» **ASSIGNED TASK**
Set out word for word the line that contains "The height and width of the screenshot is (830, 1645)." and each line after it, through the end of the data below, but exclude the pictures.
......
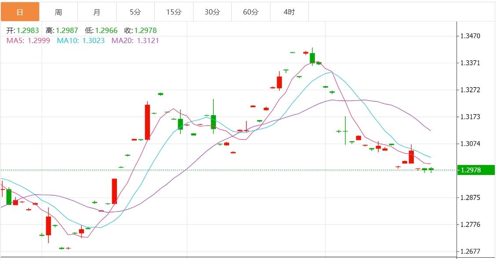497x259 pixels.
Task: Click the 1.2677 price axis label
Action: coord(470,252)
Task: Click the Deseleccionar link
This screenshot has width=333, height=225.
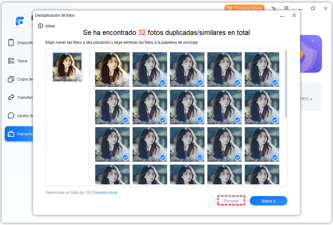Action: pos(105,193)

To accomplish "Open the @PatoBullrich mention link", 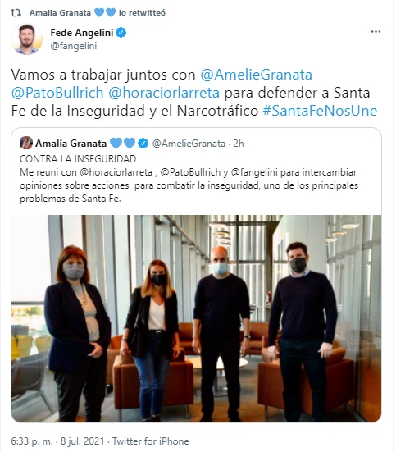I will click(57, 93).
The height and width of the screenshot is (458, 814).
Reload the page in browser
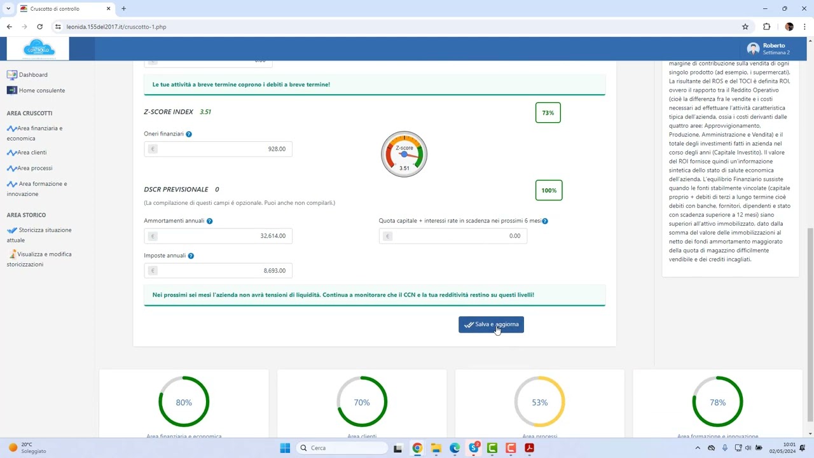39,27
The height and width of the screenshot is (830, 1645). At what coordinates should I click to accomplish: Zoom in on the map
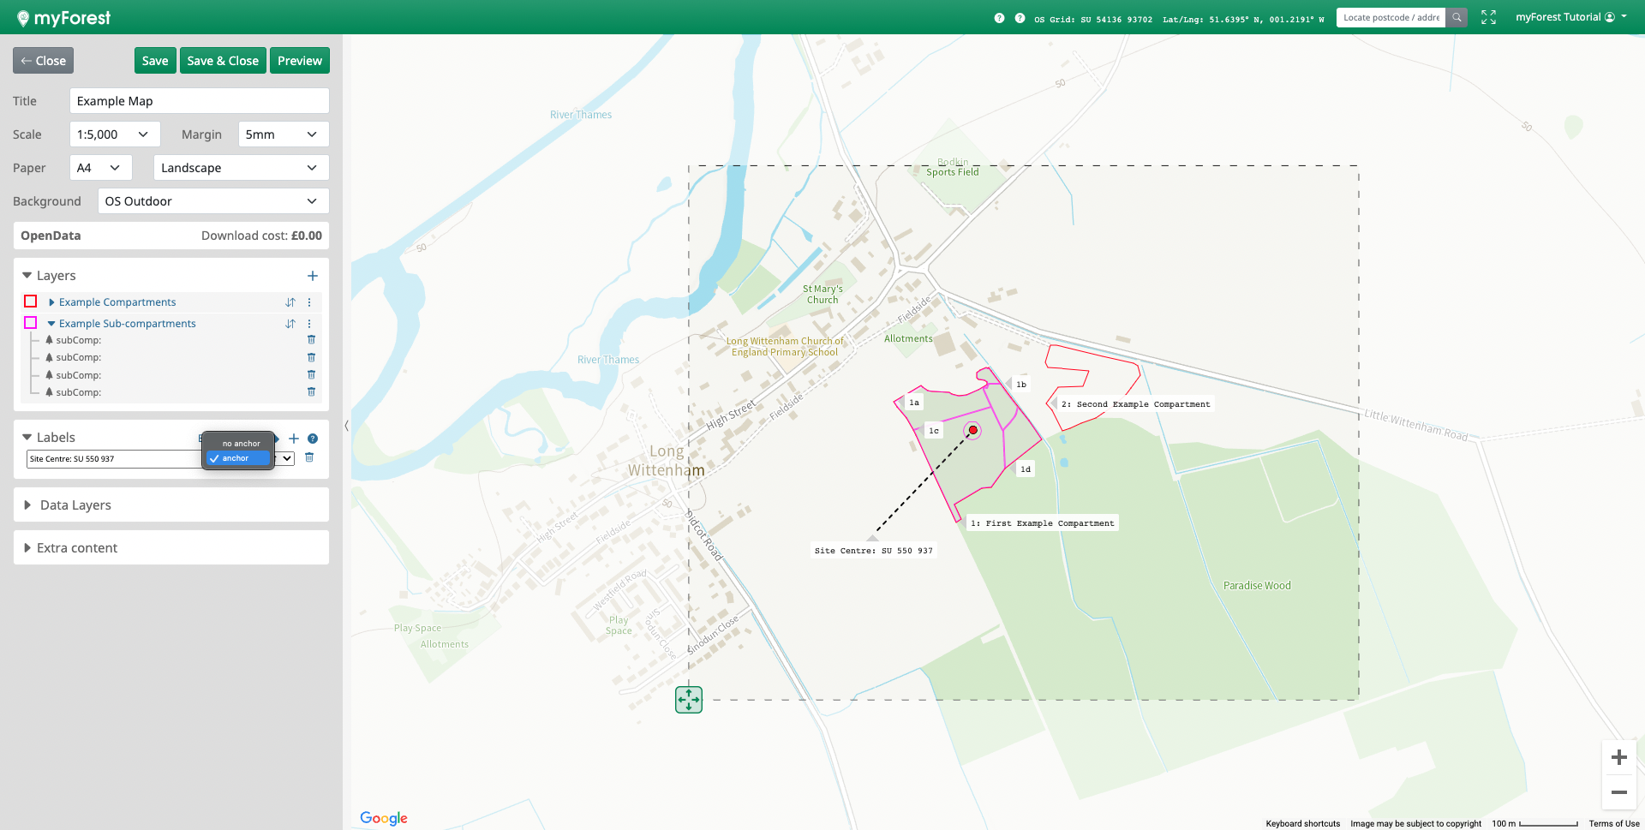pyautogui.click(x=1618, y=757)
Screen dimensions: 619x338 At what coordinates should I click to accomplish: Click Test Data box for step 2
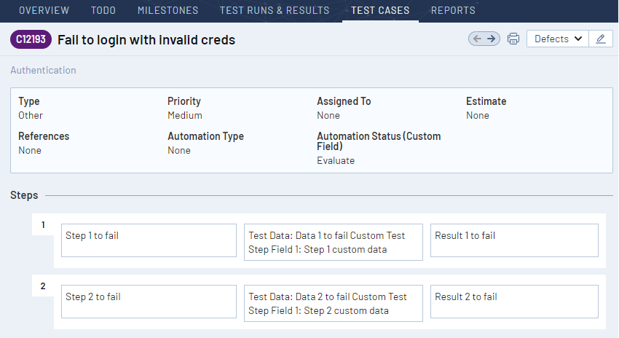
......
» **RESPONSE**
The height and width of the screenshot is (830, 1645). At what coordinates should I click to accomplish: Zoom in on the map
pyautogui.click(x=1618, y=757)
Screen dimensions: 619x338 At what coordinates should I click to accomplish: Click Test Data box for step 2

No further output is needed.